The rear mech (occasionally referred to as the rear derailleur), is the mechanism found near the centre of the rear wheel. It attaches to the frame at the point where the seat stay and chain stay meet. The function of the rear mech is to guide the chain from the bottom of the chain ring, to a chosen sprocket on the cassette. It achieves this via two counter sprung pivot points, one where the rear mech attaches to the frame, and the other roughly at the mid-point of the mechanism.
During a gear change the rear mech operation can be visualised as follows (typical Shimano rear mech). The rider operates the index shifter on the handle bar. This tensions or relaxes the gear cable by an exact amount. At the other end of the gear cable the rear mech is pulled or relaxed by the cable tension.
The rear mech distributes the chain via a cage mechanism that contains two toothed plastic jockey wheels, one at both ends of the cage. The chain enters the rear mech around the first jockey wheel at the lowest position, travels in an S shape around the second jockey wheel at a higher position and onto a cassette sprocket.
Tensioning of the gear cable pulls the cage containing the two jockey wheels laterally toward the rear wheel of the cycle and simultaneously downward so that the chain can be fed onto a larger sprocket (lower gear). In both directions, the movement is counter-sprung by the two springs to keep the cage in its desired location until another gear change is activated. Relaxing the gear cable results in the cage relaxing (the counter-spring pulling it back), and moving laterally away from the rear wheel of the cycle, and simultaneously upward so the chain is deposited onto a smaller sprocket (higher gear). It can be seen then, that the rear mech system operates due to counter-sprung cable tension, which in turn permits the jockey wheels to feed the chain onto the cassette.
The counter-spring situated at the point where the rear mech attaches to the frame, also takes up the chain slack between the bottom jockey wheel and the chain ring on the chain set. This means that during pedalling, the amount of slack, (or low tension of the chain), between chain ring and bottom jockey wheel is the same for every sprocket on the cassette. The amount of chain slack required is determined by the combined diameters of the chain ring and the largest sprocket on the cassette. This is dealt with by the cage being a particular length and the jockey wheels being a particular diameter.

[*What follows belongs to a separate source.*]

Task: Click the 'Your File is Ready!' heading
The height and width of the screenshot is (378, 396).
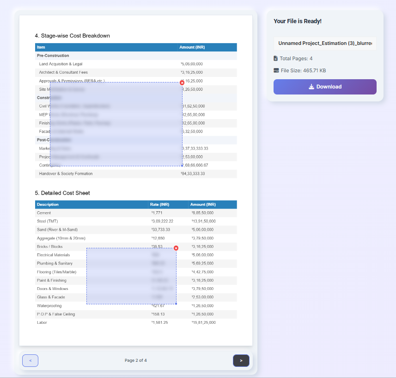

For example, on a cycle with a cassette that has a smaller number of teeth on the largest sprocket e.g. 26t and a compact chainset, the required length of cage may be a Medium cage. A standard chainset and a cassette with a large sprocket of 32t may benefit from a Large cage.
This counter-spring has another benefit. The chain run between the cassette and top of the chain ring is under high tension during pedalling. When free-wheeling, this tension is relaxed. The chain between the bottom of the chain ring and the bottom jockey wheel is under minor tension during pedalling and when free-wheeling. That amount of tension is enough to prevent the chain from jumping off the chain ring at the front.
In order for the jockey wheels to operate efficiently, they must be able to rotate freely and thus have bearings that facilitate this property. On entry level cycles, the rear mechs typically have jockey wheels that have simple bearings that are no more than a metal sleeve rotating in a lubricated plastic outer.
On higher quality rear mechs it is common to find that the upper jockey wheel that completes the transfer of chain to sprocket, contains a bearing with an extra metal sleeve, so that there is a metal to metal sleeve contact. This is because the upper jockey wheel has to take a higher load of forces.
On the highest quality rear mechs it is usual to find plastic or even aluminium jockey wheels that contain press-fit ball racers as bearings.
Similar to the front derailleur, there are two small screws on a rear mech that set the upper and lower stop positions. These are the positions that prevent the rear mech from lifting the chain past the largest sprocket and into the wheel at one end of travel, and at the other end of travel, dropping the chain off the smallest sprocket and trapping it against the frame.
A rear mech also has an extra single screw.This is set to the position where the rear mech is wrapping the chain snugly around the sprockets.This provides a more positive gear changing from a small sprocket to a larger one.
The quality differences seen in rear mechs are in the areas of jockey wheel bearing efficiency, pivot point engineering tolerances and resistance to corrosion.
Some modern high quality road bike rear mechs are manufactured using carbon fibre. This is for weight saving. Road bikes at the lower end of the weight scale (<8kg) are desired by professionals and every little helps.
Rear mechs are hardy resilient mechanisms, but eventually can fail from corrosion and stiffness at the pivot points, wearing of the spring rubbing against metal, and slacking of the jockey wheel bearings. Jockey wheels require a small amount of lateral movement but bearing wear introduces tilt and waggle. With the chain removed, if the jockey wheels tilt and waggle side to side when spun by hand, it is usually time to change them.
The vast majority of factory built cycles use rear mechs from manufacturers such as Shimano, SRAM and Campagnolo (road bikes only).